There is some technique involved in learning to Nordic walk, using a movement similar to cross country skiing. Your arm movement will determine your stride, with longer pole thrusts leading to a longer stride.

You should avoid holding the poles too tightly, and move them in opposition to your legs — moving your left arm and right foot at the same time, for example. Your elbow should be at a 90-degree angle with the poles at your side. You can check your form this way, according to the American Nordic Walking Association:21

“Strap on the poles if you haven’t already and let them drag behind you at about a 45-degree angle as you walk. Once the angle feels correct, grip the poles again and plant them on the ground instead of dragging them. You’ll still plant at that same 45-degree angle backward, with your elbows close to your body and your arms straight and relaxed.

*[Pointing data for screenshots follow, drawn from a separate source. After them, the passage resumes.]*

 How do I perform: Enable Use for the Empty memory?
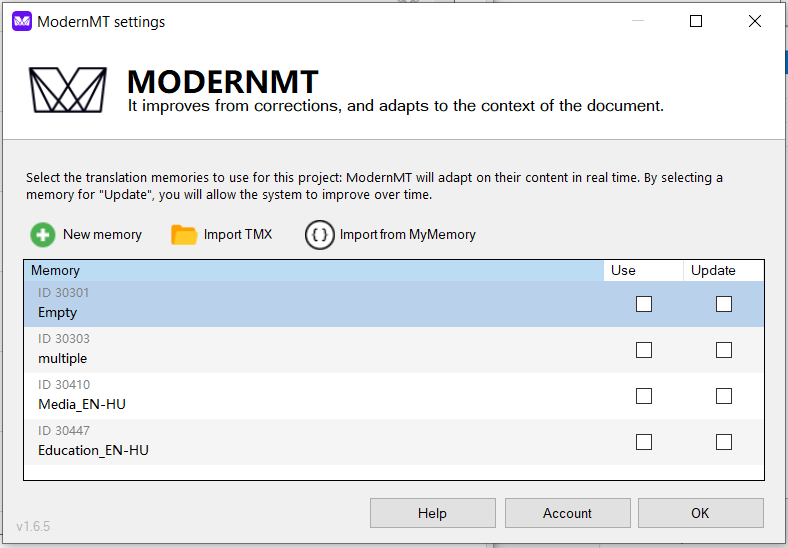click(644, 304)
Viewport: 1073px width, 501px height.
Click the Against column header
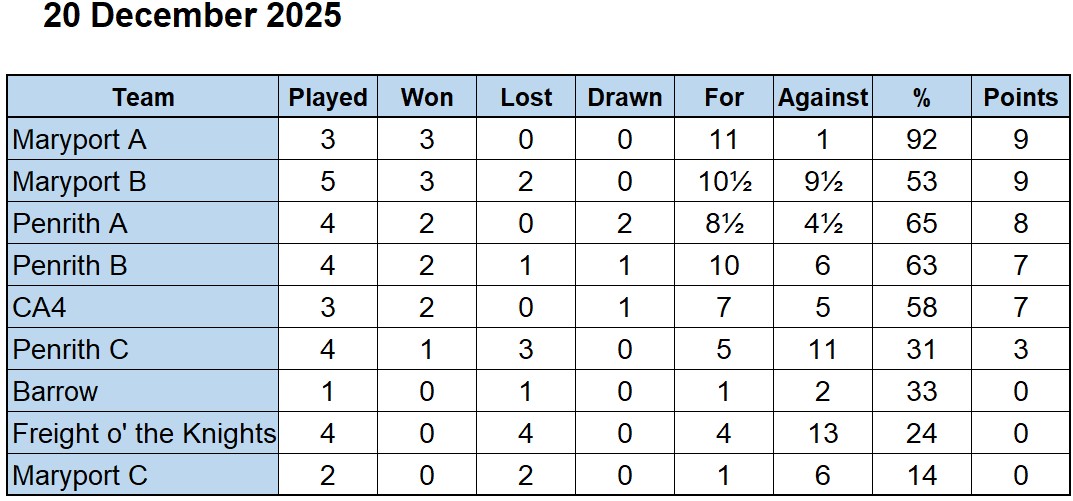[x=823, y=97]
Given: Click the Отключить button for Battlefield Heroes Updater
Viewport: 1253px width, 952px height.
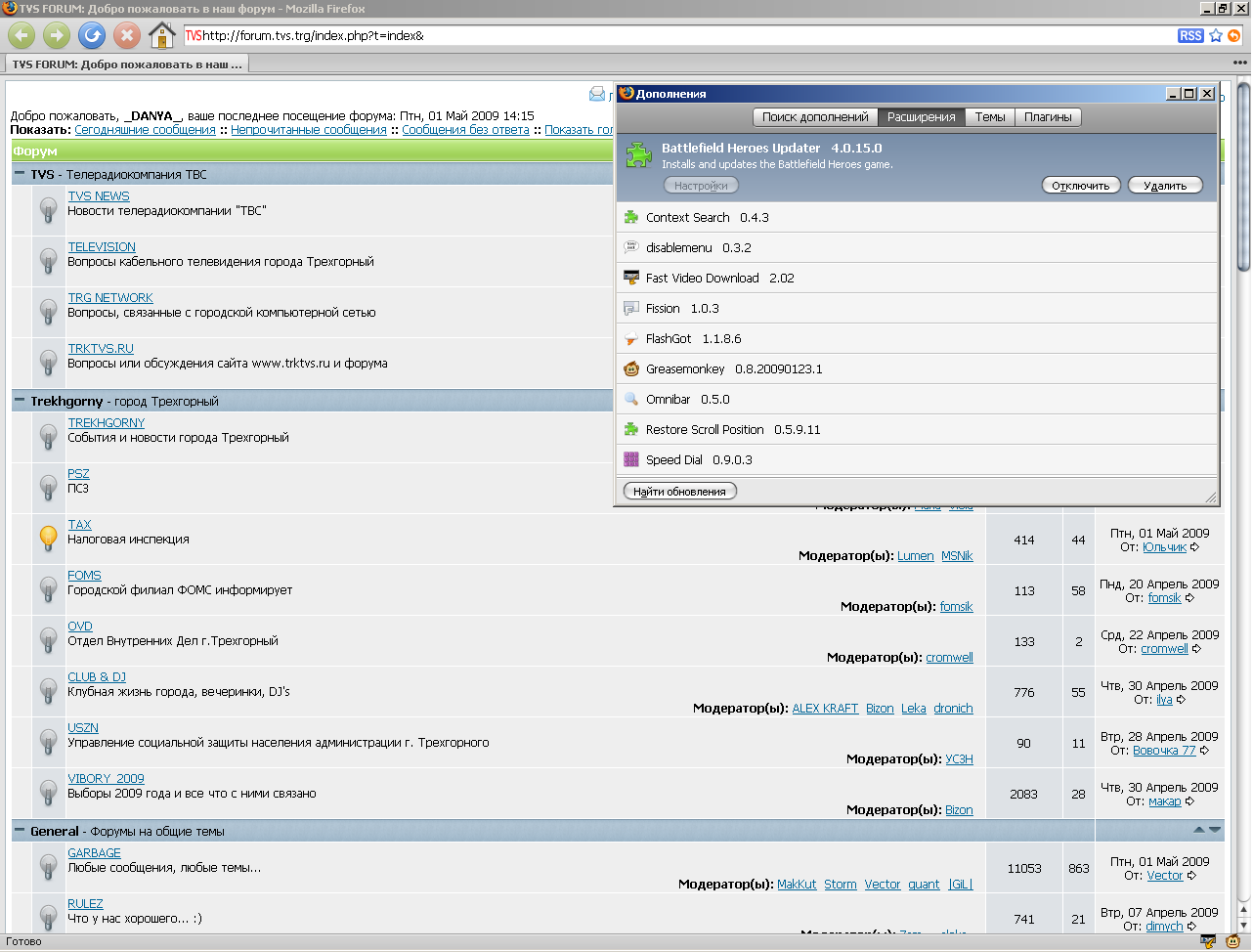Looking at the screenshot, I should tap(1081, 186).
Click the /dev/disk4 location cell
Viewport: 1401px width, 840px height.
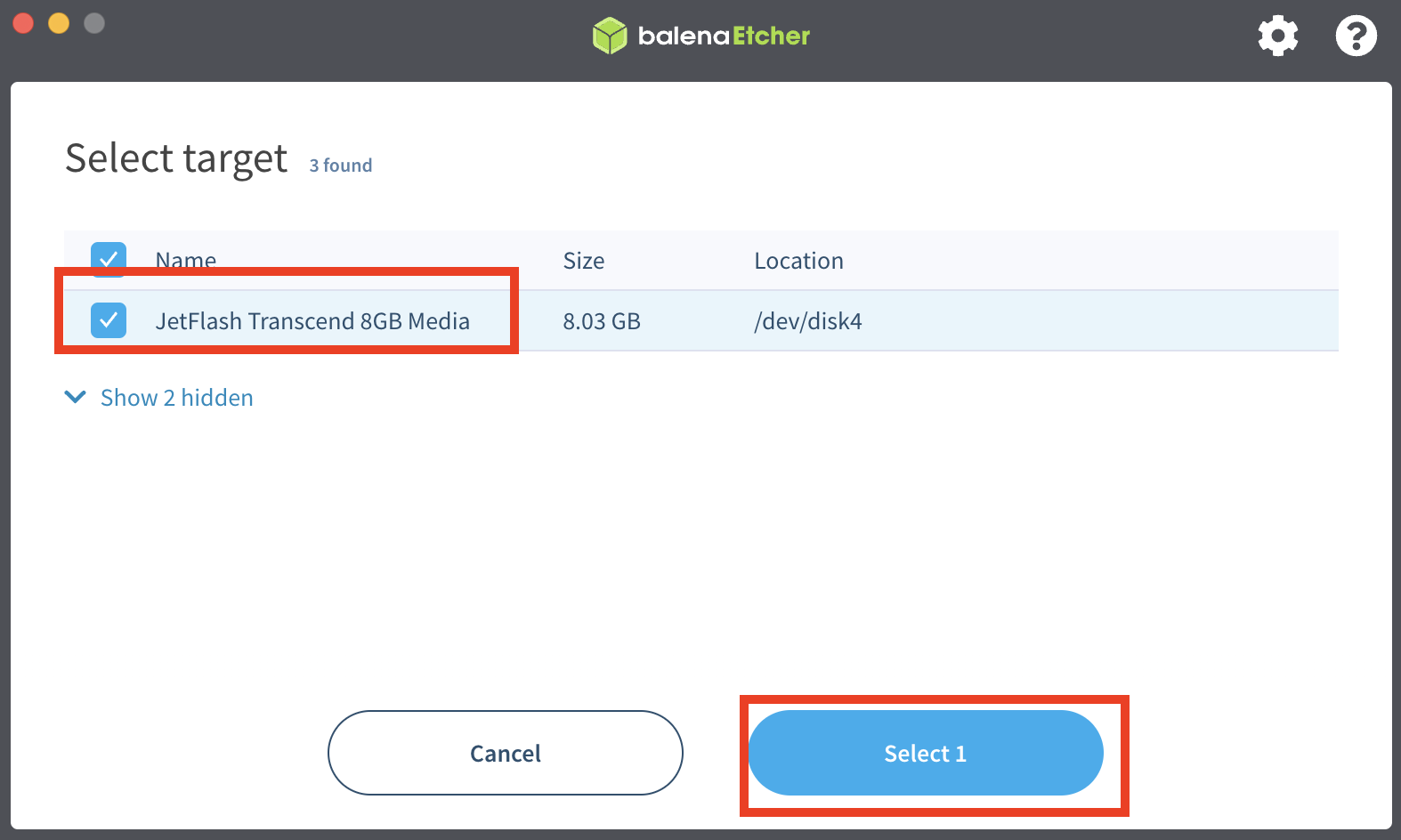pyautogui.click(x=808, y=321)
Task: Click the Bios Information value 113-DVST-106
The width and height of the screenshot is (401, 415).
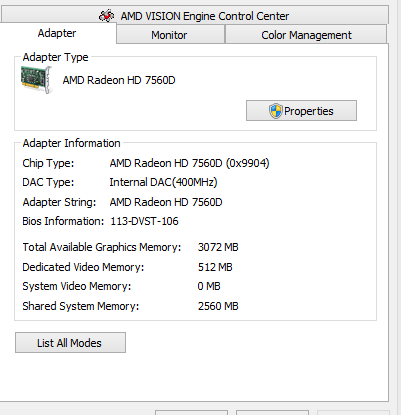Action: pyautogui.click(x=144, y=221)
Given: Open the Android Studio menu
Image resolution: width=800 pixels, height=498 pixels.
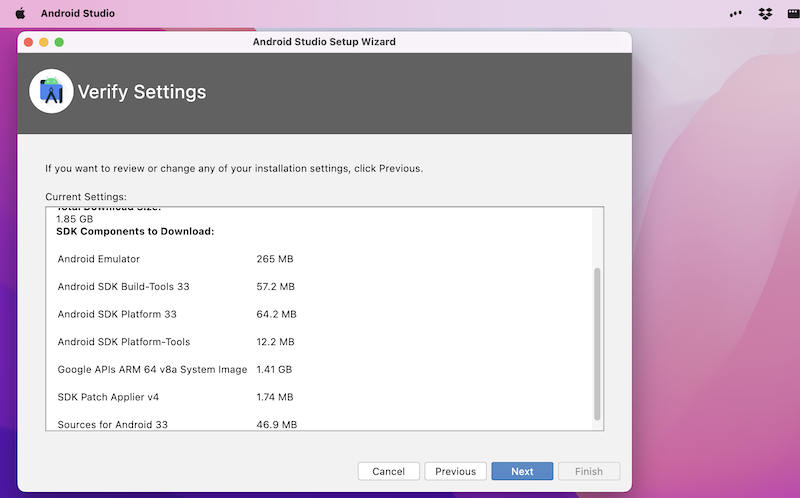Looking at the screenshot, I should (x=78, y=14).
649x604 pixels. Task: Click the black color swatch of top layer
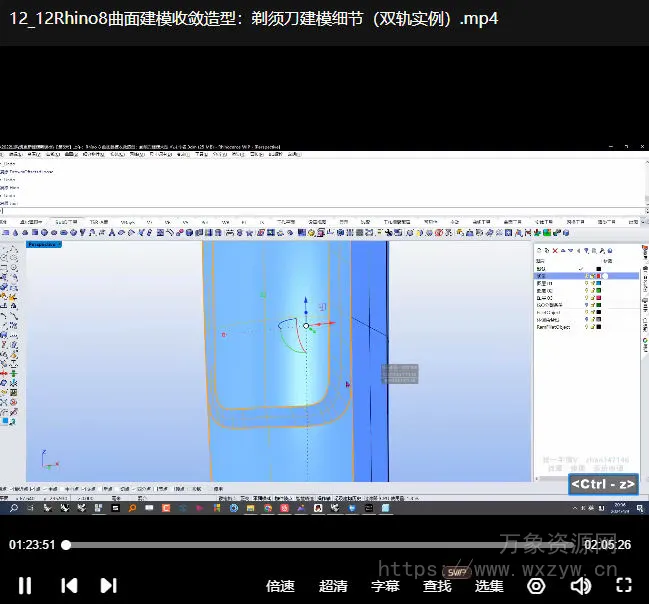[x=599, y=268]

As you get comfortable with planting, add pushing. Push the poles through each step, applying more pressure to your plant (the feeling is like “launching” or “boosting” yourself with each step). You’ll feel force on the strap. As you perfect your stride, focus on rolling from your heels to your toes on each step and pushing off with a fuller swing of the arms for a better benefit from your workout.”

If you’re just getting started, you may find that adjustable poles are easier to use in the beginning, however once you have your poles, most people can get started right away. As you progress, you can experiment with different techniques, including double poling, which involves planting both poles in front of you, walking three steps, then repeating.22 You can also vary your working by Nordic walking up and downhill and using striding, skating and jogging motions.23

Various classes are available should you desire more formal training into the varying Nordic walking techniques and, remember, that for optimal fitness results, your workouts should include a variety of both nonexercise and exercise movement, including aerobic, resistance training and stretching activities.